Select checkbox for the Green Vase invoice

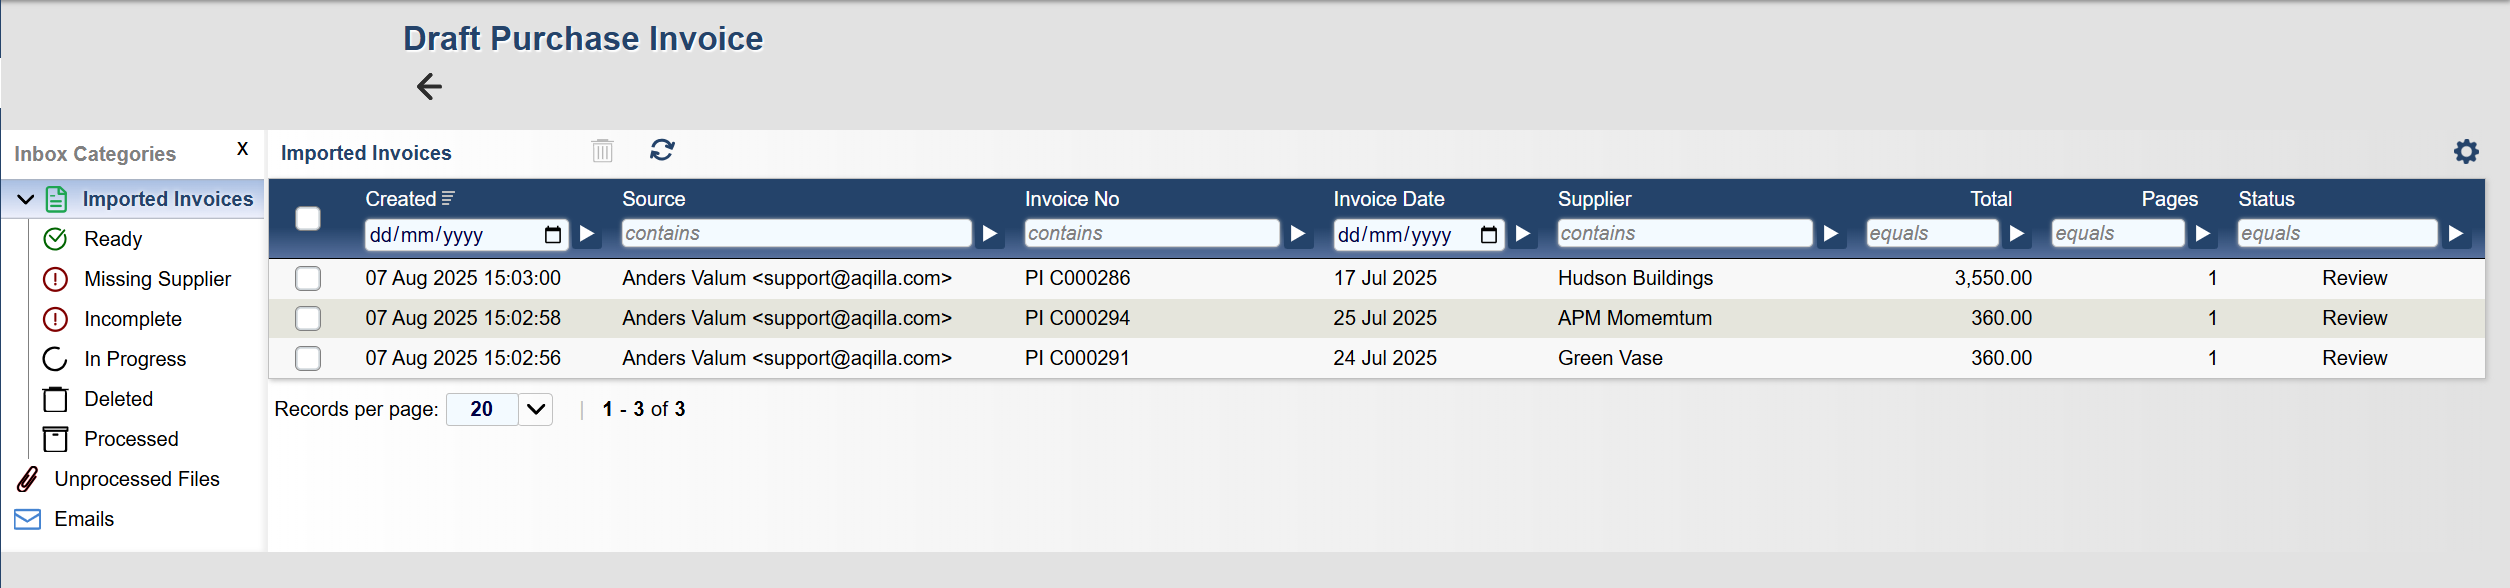coord(308,358)
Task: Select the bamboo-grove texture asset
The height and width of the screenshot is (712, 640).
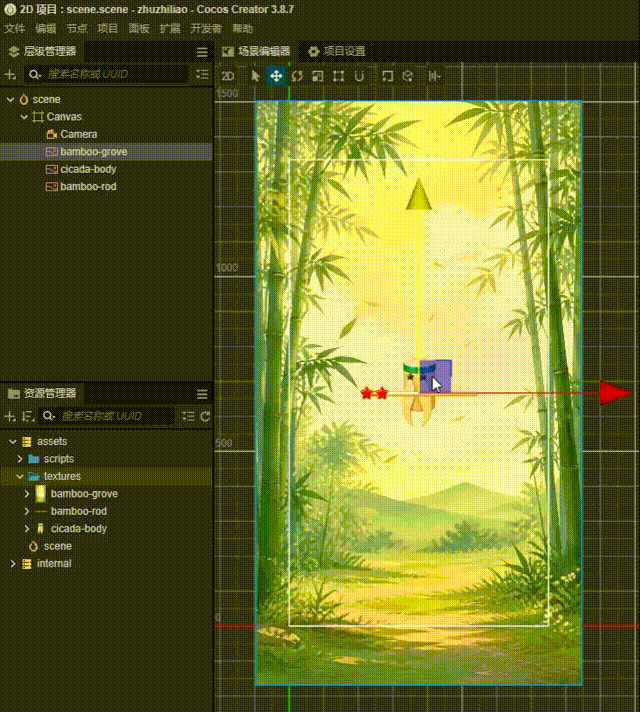Action: tap(84, 494)
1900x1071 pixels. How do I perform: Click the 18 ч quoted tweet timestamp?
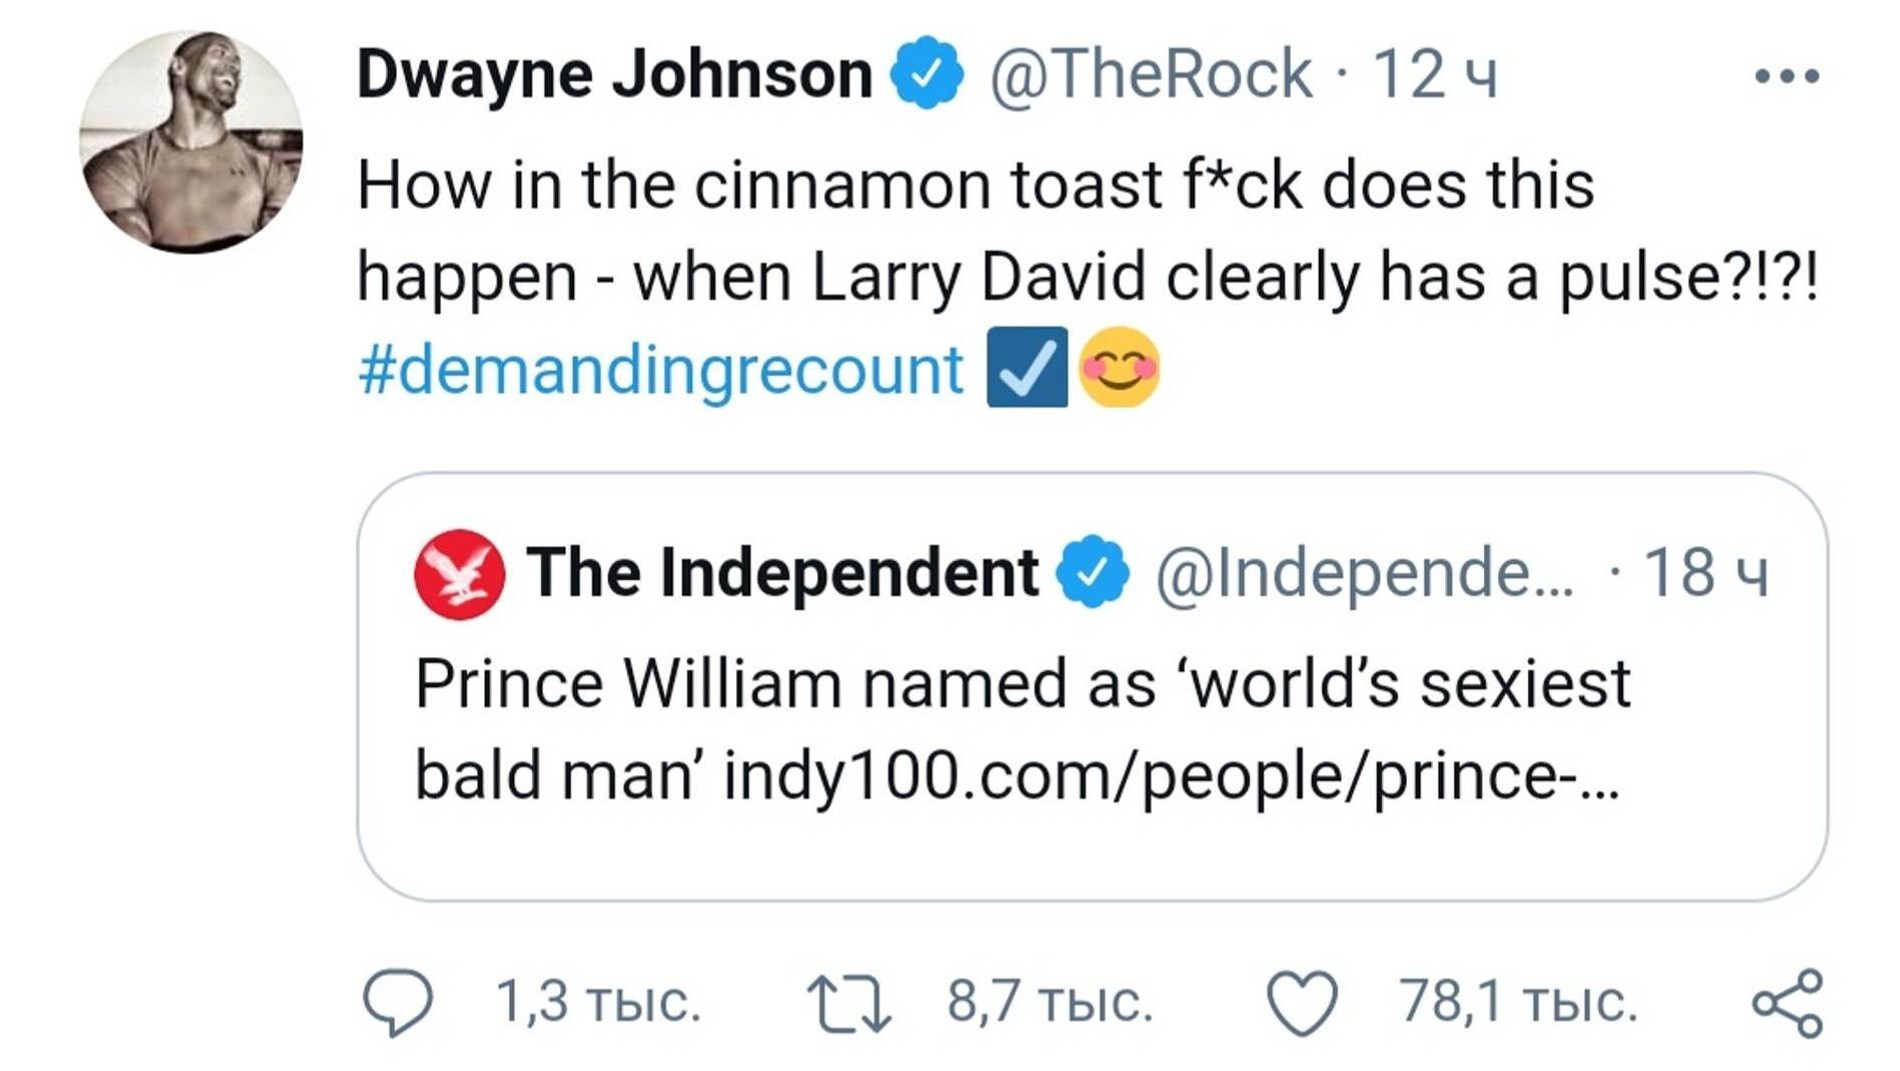[1706, 573]
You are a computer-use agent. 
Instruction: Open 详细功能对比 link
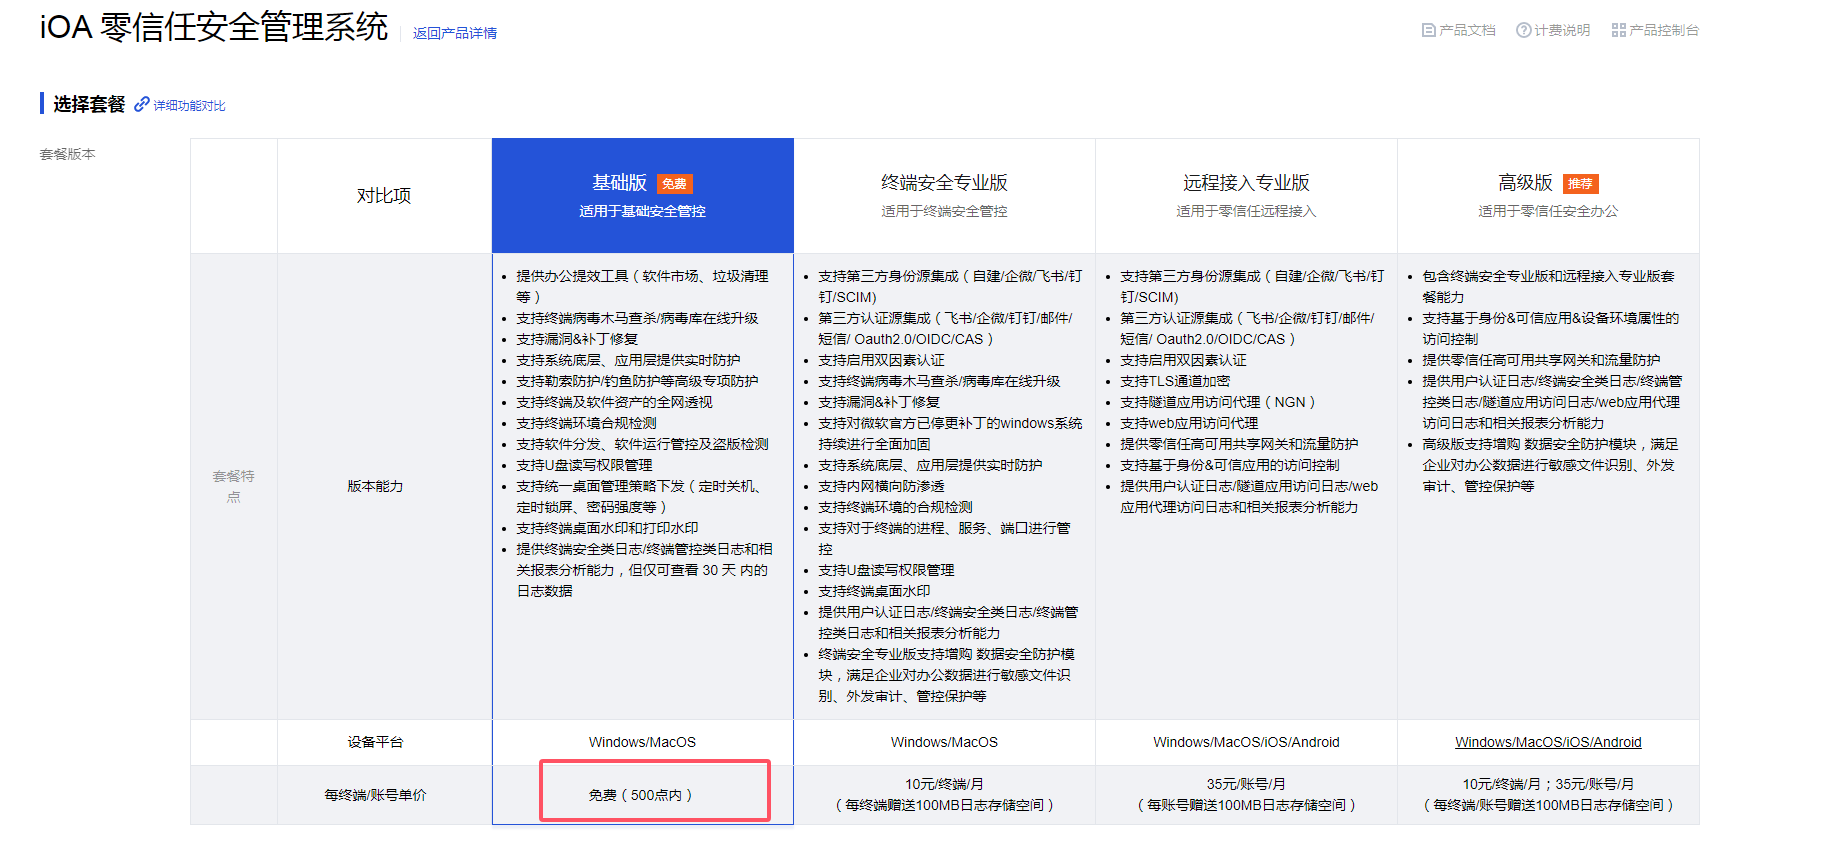(189, 105)
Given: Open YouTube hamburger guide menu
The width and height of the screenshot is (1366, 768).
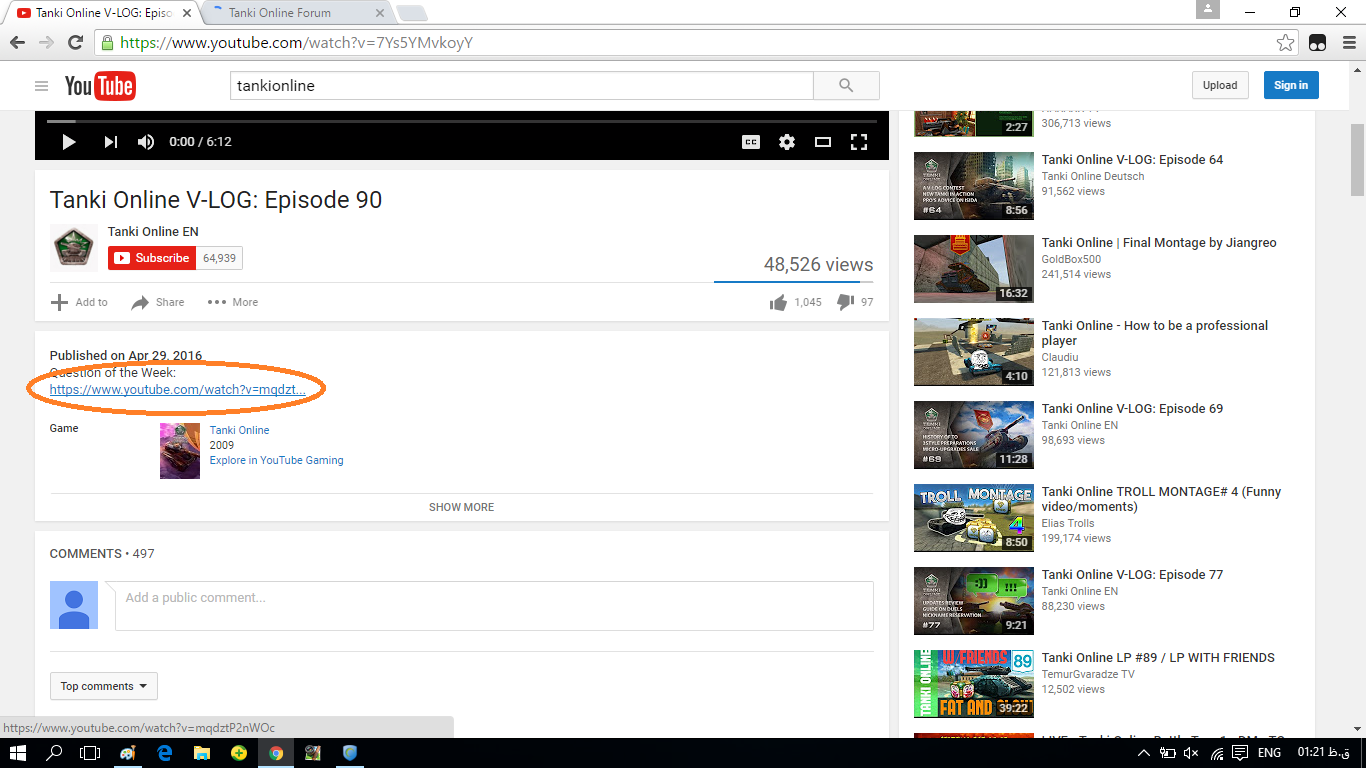Looking at the screenshot, I should 42,86.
★ ★ ★ ★ ★
Task prompt: The answer should consist of all the records, duplicated exactly, with no images included.

Answer to this problem:
Select checkbox for the Green Vase invoice

coord(308,358)
Task: Select the bamboo-grove texture asset
The height and width of the screenshot is (712, 640).
Action: tap(84, 494)
1900x1071 pixels. How do I perform: Click the 18 ч quoted tweet timestamp?
[1706, 573]
You are a computer-use agent. 
Instruction: Open 详细功能对比 link
(189, 105)
Given: Open YouTube hamburger guide menu
The width and height of the screenshot is (1366, 768).
Looking at the screenshot, I should 42,86.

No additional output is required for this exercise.